Semaine S-15 : Au poil !

Réflexions humoristiques d'une sexa.

Billet

poil.jpgLa vie est mal faite, les dents tombent mais les poils repoussent.
Si mon père utilisait un rasoir électrique et s’aspergeait sommairement d’after-shave, mon grand-père était une fois de plus, passionnant à observer.

Son rasage était un cérémonial immuable, il sortait du tiroir son attirail et déposait tout sur la table de la cuisine, se nouait une serviette autour du cou après avoir rempli un bol où il amalgamait eau et savon jusqu’à obtenir un mélange parfaitement crémeux, le blaireau était prêt, de la boîte en argent sortaient le rabot et la petite boîte de lames Gillette, si nécessaire, il dévissait le capot pour en changer. Il humidifiait sa peau comme pour l’attendrir, trempait le blaireau dans la mousse non sans nous en mettre sur le nez s’il était d’humeur taquine, j’adorais ça.
Les yeux plantés dans le miroir de table deux faces dont une grossissante, il se badigeonnait consciencieusement les maxillaires, le contour de bouche et le cou jusqu’à ce transformer en père Noël. Arrivait la séquence de rasage proprement dite où les grimaces de Bon Papa, assez austère à la base, pour arrondir joues et lèvres me faisaient rire.
Rinçage, essuyage, petit tapotage d’après rasage, passage de la pierre d’Alun pour apaiser le feu du rasoir, il sentait bon et sa peau était douce pour le baiser du soir. Ma grand-mère était, quant à elle, malheureusement moins régulière dans l’épilation du menton.

Si l’homme a plus ou moins cette contrainte, la femme doit exhiber la gambette lisse, les aisselles glabres et le contour du maillot précis.
La traque du poil* de ma mère, persuadée que le rasage augmenterait sa pilosité très légère, était assez laborieuse, elle avait opté pour la crème dépilatoire, toute une affaire aussi, serviette sur le canapé, enduisage, attente, raclage et amalgame répugnant essuyé avec du papier hygiénique.
La pression sociale, les copines qui s’y mettaient aidant, il allait bien falloir que je pratique la chasse au poil aussi, bien que peu velue, après quelques essais de la méthode maternelle, j’optai rapidement pour le coup de rasoir jetable si vite fait et la pince à épiler pour extirper les rebelles dans une douleur paradoxalement jouissive.

Pendant ce temps, promue par les Beatles, la mode du barbu aux cheveux longs à la Michel Fugain ou Antoine cotoyait les rasés de près et même épilés des sourcils à la Cloclo.
De mon côté c’était la mâle toison virile qui m’attirait le plus, tandis que je dessinais inlassablement de beaux barbus chevelus blonds dans les marges de mes cours, Mamy, évidemment réac, trouvait que c’était "dégoûtant" cette mode hippie !
Si la belle moustache à la Magnum faisait des disciples, le menton net était quand même la norme jusqu’à ce que ce sacré Gainsbourg, toujours innovateur, affiche cette incroyable barbe de deux jours**, qu’il entretenait savamment, au point qu’on parlait d’une barbe à la Gainsbarre.

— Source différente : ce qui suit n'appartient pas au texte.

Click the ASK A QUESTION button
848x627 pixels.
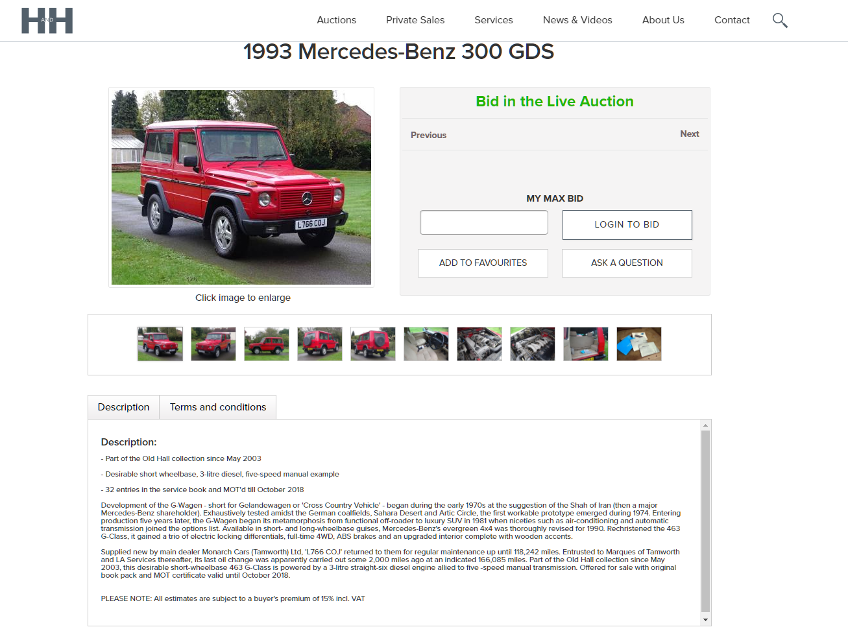coord(627,263)
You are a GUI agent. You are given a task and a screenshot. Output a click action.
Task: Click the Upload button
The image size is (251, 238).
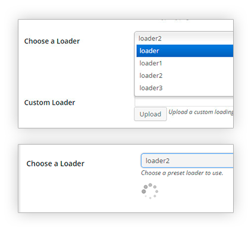150,114
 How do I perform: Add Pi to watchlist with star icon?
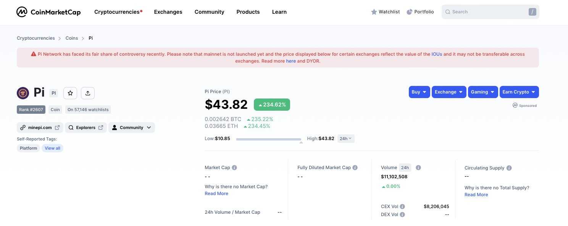pyautogui.click(x=70, y=93)
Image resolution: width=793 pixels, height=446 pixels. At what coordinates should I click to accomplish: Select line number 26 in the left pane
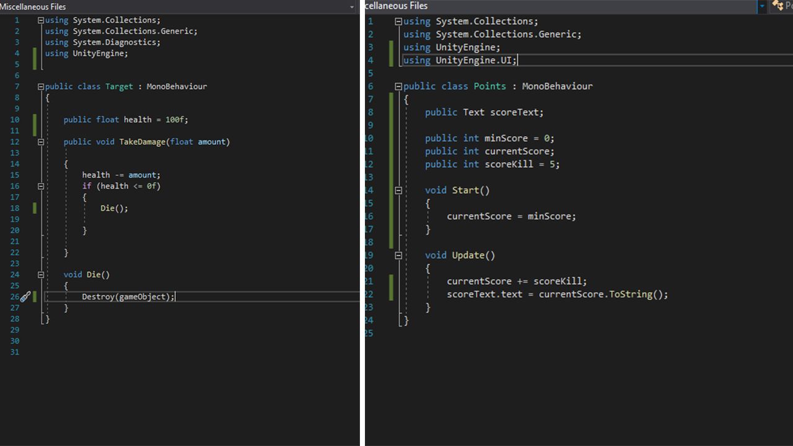pyautogui.click(x=15, y=297)
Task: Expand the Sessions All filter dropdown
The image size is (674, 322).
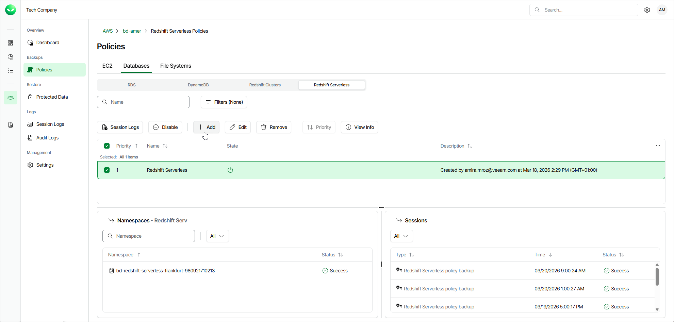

Pendant quelques décennies la coquetterie masculine s’est majoritairement concentrée sur sa chevelure qui est passée par toutes les longueurs et coupes avec ou sans gel et le crâne rasé est devenu tendance pour le plus grand bonheur de tous les chauves qui le plus souvent laissent pousser en bas ce qu’il n’ont plus en haut.

Mais depuis deux, trois ans, c’est la folie !

Il semble que pour être dans le vent, il faut porter la barbe, autant je peux comprendre les victimes d’alopécie soucieux d’arborer encore un maximum de poils en forme, autant beaucoup s’enlaidissent carrément. De beaux mentons carrés et volontaires disparaissent sous une broussaille pas nette, des bruns ténébreux laissent une pilosité roussâtre envahir leur mâchoire et de fringants quadras se vieillissent d’une barbichette grisonnante.
Je peux comprendre un laisser-aller vacancier mais la prétention d’une négligence feinte m’horripile comme ce dimanche Laurent Delahousse, la houppette toujours artistiquement dressée, qui affichait en interview du toujours classe Marc Lavoine (qui aurait bien tort de cacher sa jolie fossette), une barbe naissante pour se donner un air faussement négligé aggravant ses poses inspirées.

Ridicule !

In fine, voici les émules de notre Léopold II, les hipsters guidés par l’attrait du style (à prononcer à l’anglaise) ! J’ai beaucoup de mal à aimer cette abondance pilaire que je trouve peu ragoutante, heureusement ce foisonnement est souvent bien taillé !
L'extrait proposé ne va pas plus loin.